Antral Follicle Count
Antral follicle count (AFC) is the number of antral follicles in both ovaries during the early follicular phase (cycle days 2 to 4 of a regular menstrual cycle) determined with transvaginal ultrasound. Antral follicles are defined as follicles 2-10 mm or 3-8 mm in mean diameter in the greatest two-dimensional plane [8••, 65]. An AFC of 4-10 is suggestive of an acceptable ovarian reserve, whereas a low AFC (3-10 antral follicles) indicates poor ovarian reserve and serves as a good predictor of poor response to ovarian stimulation and, to a much lesser extent, of poor oocyte quality and nonpregnancy [66, 67].
Serum Antimüllerian Hormone
Antimüllerian hormone (AMH) has been acknowledged as an ovarian reserve marker of emerging clinical significance. AMH is a member of the large transforming growth factor β (TGFβ) family of growth and differentiation factors and is highly expressed in granulosa cells of preantral and small antral follicles until they become sensitive to FSH . Being independent of gonadotropin effect, along with being the earliest marker to change with age and the least to vary within menstrual cycle, AMH is acclaimed as a useful and sensitive marker of ovarian follicular primordial pool and thus ovarian reserve [69•, 70, 71, 72, 73, 74]. On the whole, AMH levels <1 ng/ml have been correlated with poor oocyte number and quality as well as poor response to IVF in terms of embryo quality and pregnancy outcomes [8••, 56, 75, 76, 77, 78].

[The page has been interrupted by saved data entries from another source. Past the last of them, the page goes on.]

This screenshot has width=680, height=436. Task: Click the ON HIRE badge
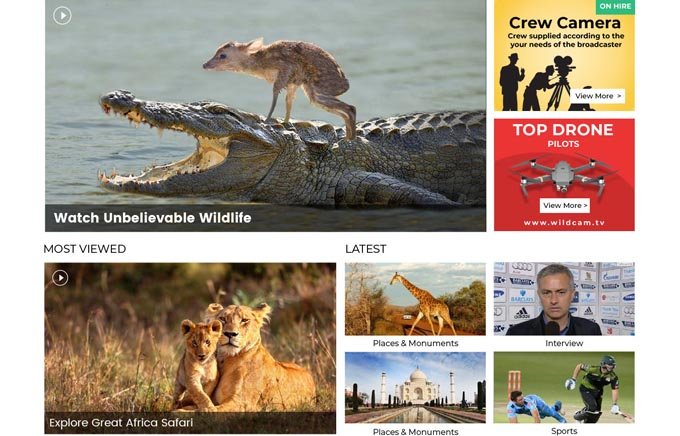tap(615, 7)
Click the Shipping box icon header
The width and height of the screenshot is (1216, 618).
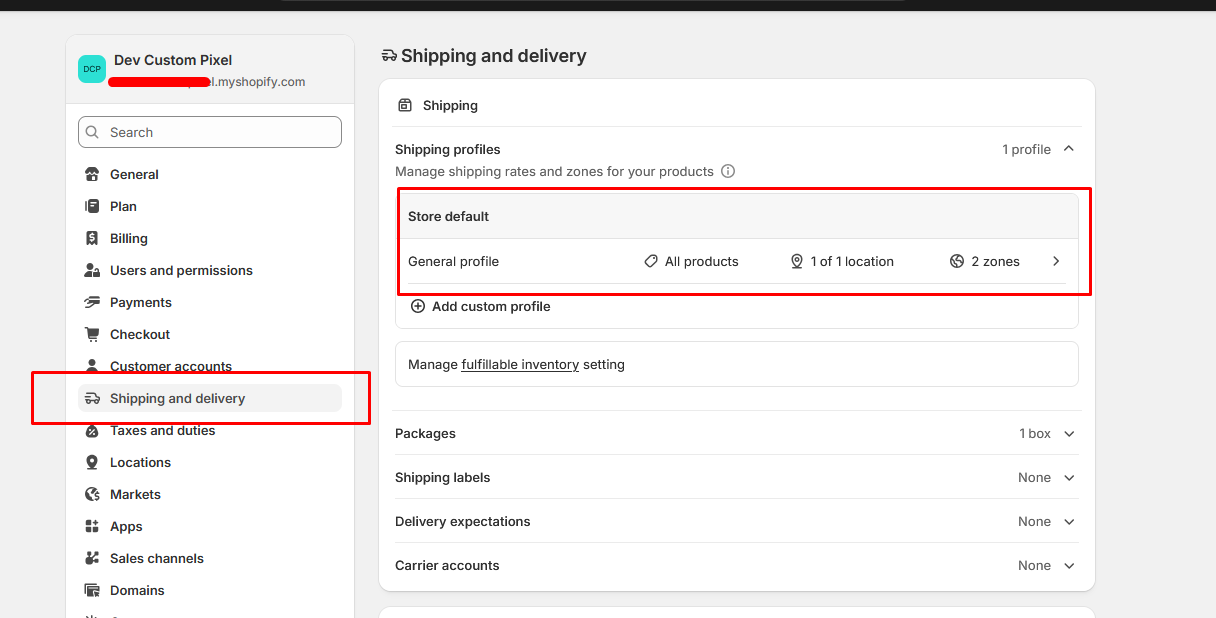pos(405,104)
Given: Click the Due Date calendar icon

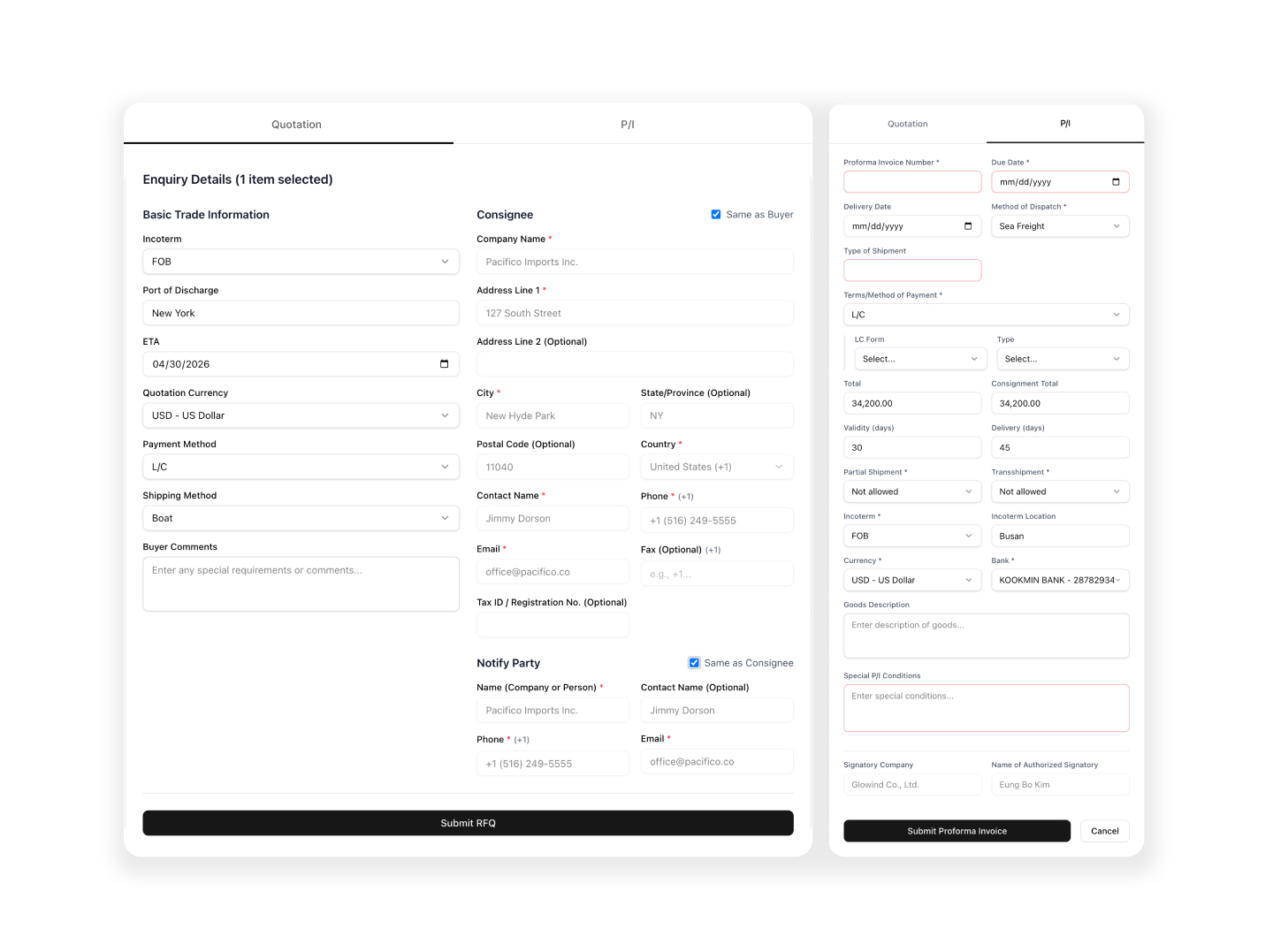Looking at the screenshot, I should pos(1116,182).
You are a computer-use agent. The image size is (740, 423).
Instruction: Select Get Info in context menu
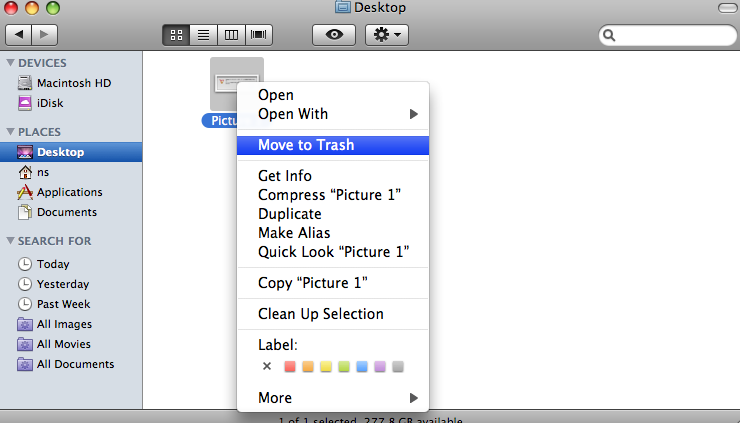285,176
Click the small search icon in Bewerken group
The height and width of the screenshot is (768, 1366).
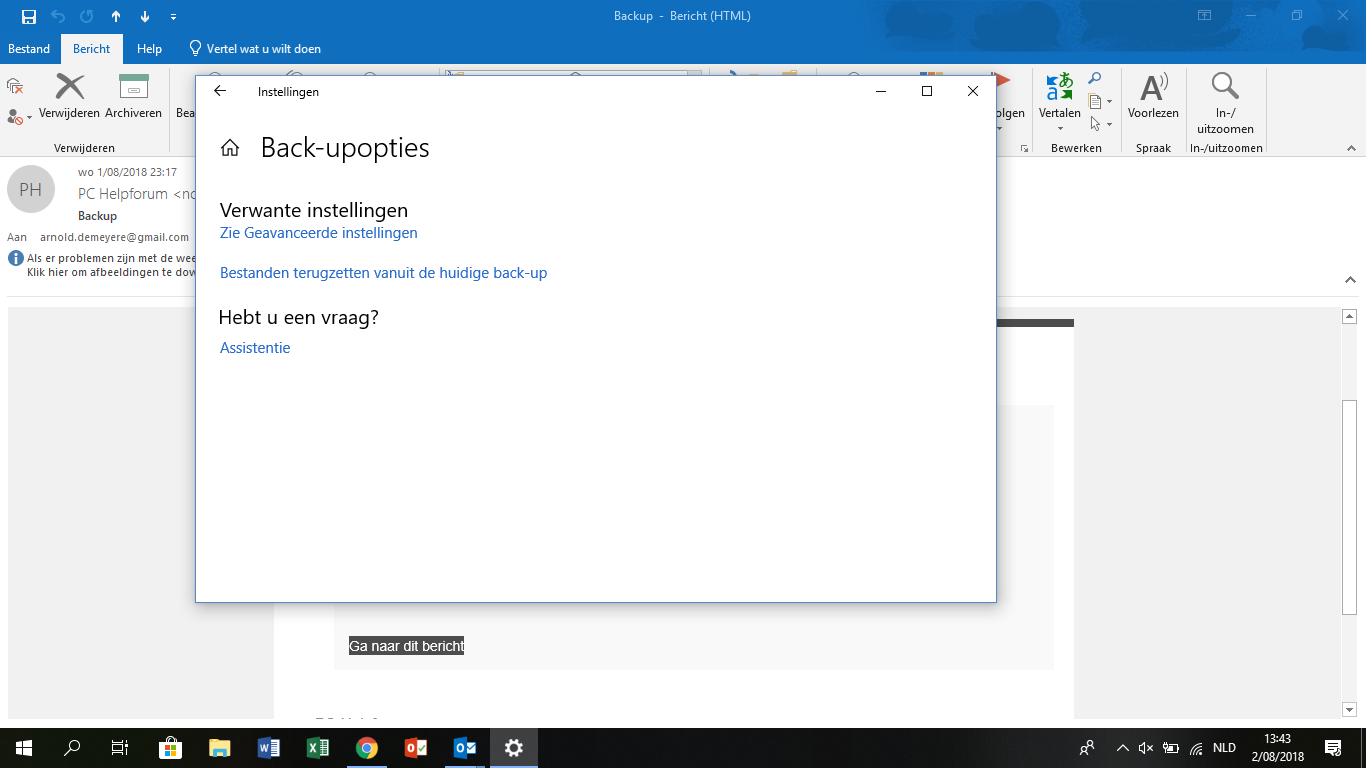1095,79
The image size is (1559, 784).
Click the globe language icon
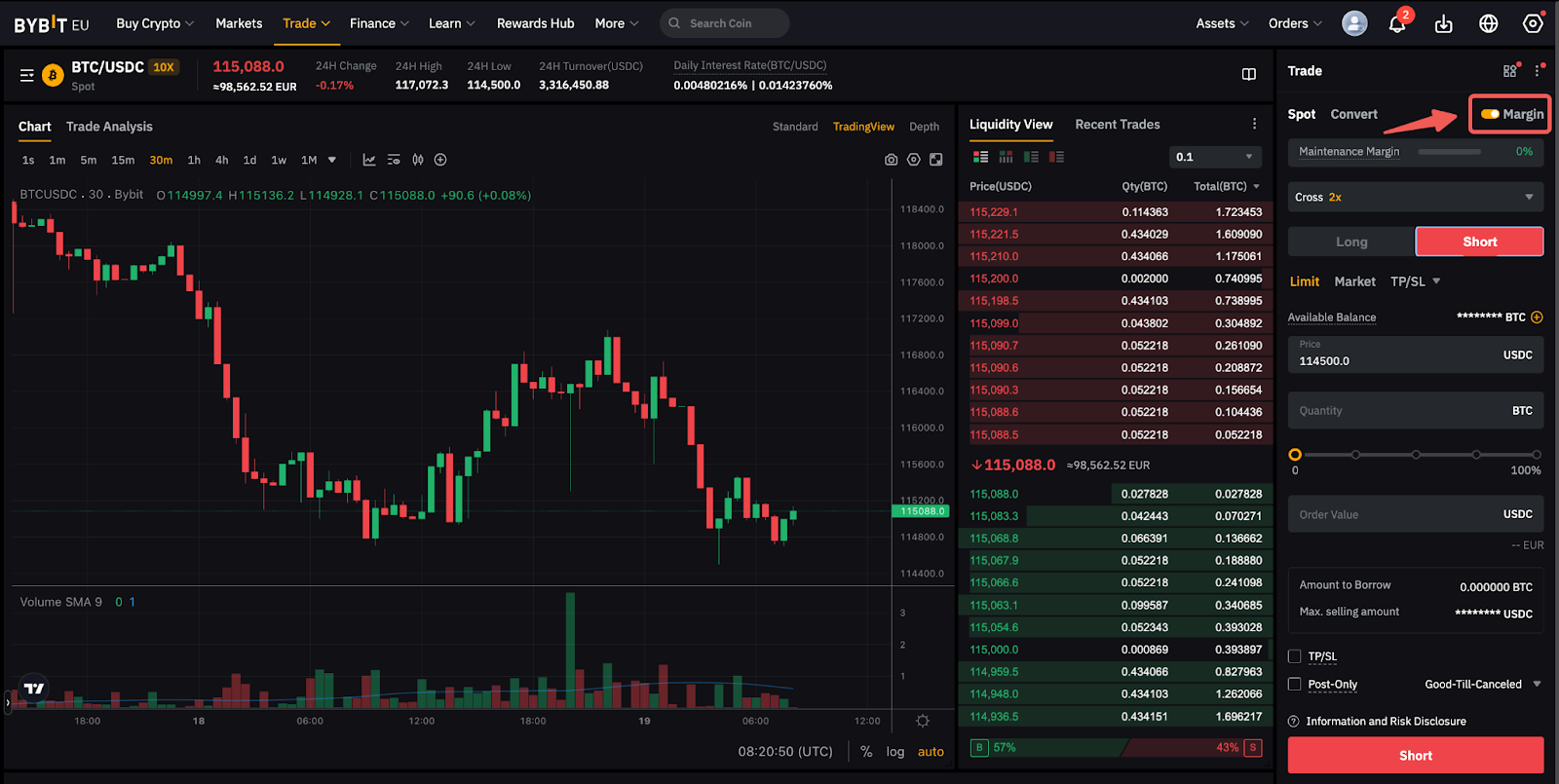[1488, 24]
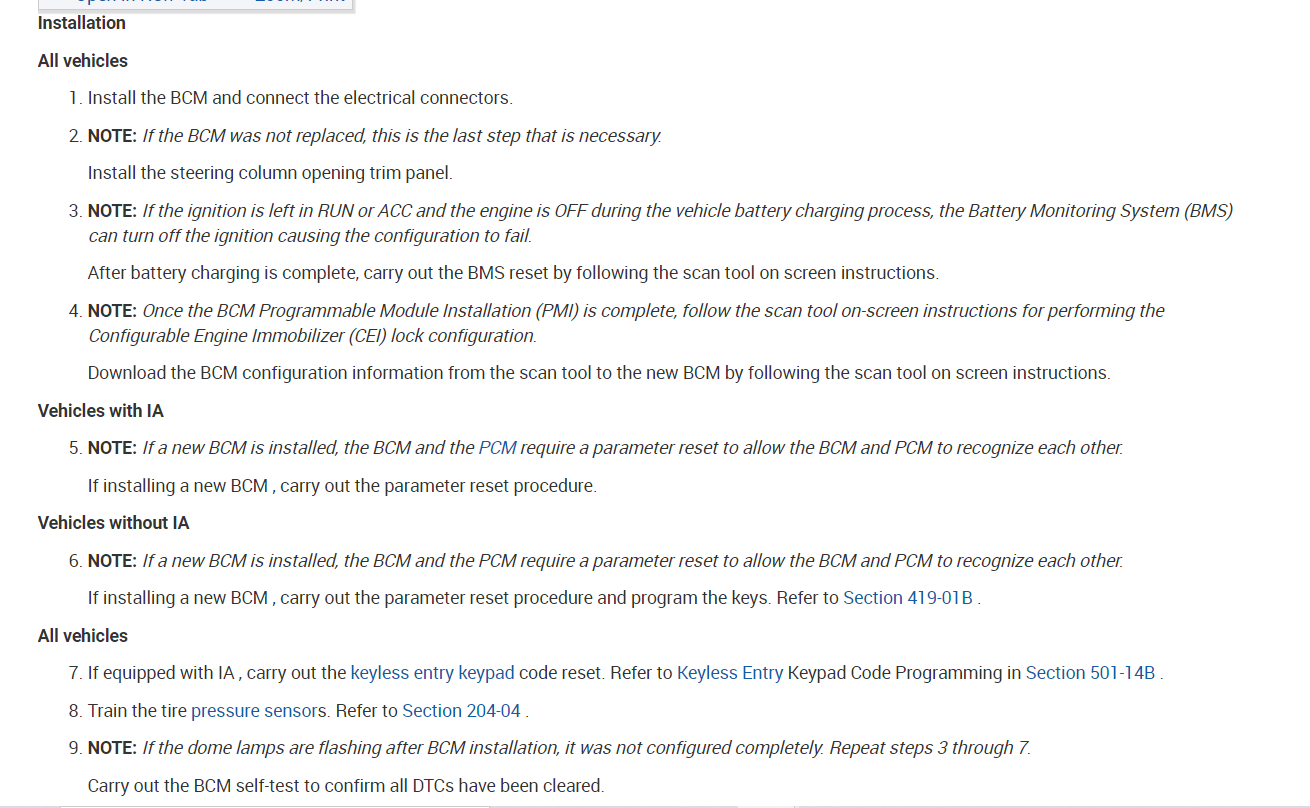Open the Section 204-04 link
The image size is (1310, 808).
[461, 711]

A rational, cost-effective evaluation of the female partner in an infertile couple should include a thorough history and physical examination combined with the selective use of specific tests. These include a basic hormonal evaluation in the follicular phase of the cycle (FSH, estradiol, TSH, and prolactin) combined with information obtained from the HSG on the anatomy of the reproductive organs. This initial evaluation together with a semen analysis may identify the majority of the reasons for infertility. Additional tests may be required on an individual basis.
No potential conflicts of interest relevant to this article were reported.